● **WHAT THE TASK REQUIRES**
Tell me, please, how many lines in the records below include the word "tyreso". Give no more than the number.

───── DATASET EXTRACT ─────

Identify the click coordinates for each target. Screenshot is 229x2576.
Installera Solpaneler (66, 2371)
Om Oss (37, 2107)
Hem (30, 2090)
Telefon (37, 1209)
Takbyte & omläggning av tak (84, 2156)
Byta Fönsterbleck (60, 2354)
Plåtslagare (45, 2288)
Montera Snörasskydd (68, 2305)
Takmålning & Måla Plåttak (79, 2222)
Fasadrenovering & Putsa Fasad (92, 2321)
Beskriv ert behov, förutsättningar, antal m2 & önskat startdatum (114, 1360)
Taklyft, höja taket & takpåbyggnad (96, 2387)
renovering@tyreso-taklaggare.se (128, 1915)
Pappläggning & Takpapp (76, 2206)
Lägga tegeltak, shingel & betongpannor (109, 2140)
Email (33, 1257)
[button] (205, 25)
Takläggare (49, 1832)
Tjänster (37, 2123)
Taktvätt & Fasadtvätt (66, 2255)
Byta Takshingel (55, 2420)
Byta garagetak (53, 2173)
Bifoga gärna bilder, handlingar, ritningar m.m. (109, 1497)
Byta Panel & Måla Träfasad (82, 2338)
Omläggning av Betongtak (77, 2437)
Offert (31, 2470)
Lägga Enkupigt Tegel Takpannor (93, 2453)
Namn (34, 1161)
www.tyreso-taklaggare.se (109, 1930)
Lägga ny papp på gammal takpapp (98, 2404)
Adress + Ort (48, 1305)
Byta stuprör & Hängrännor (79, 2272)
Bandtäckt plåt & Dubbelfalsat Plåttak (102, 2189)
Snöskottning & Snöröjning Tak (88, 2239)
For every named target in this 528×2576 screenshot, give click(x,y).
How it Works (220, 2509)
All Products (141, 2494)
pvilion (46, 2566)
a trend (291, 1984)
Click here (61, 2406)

─────

● **OUTPUT OF THE EXERCISE**
2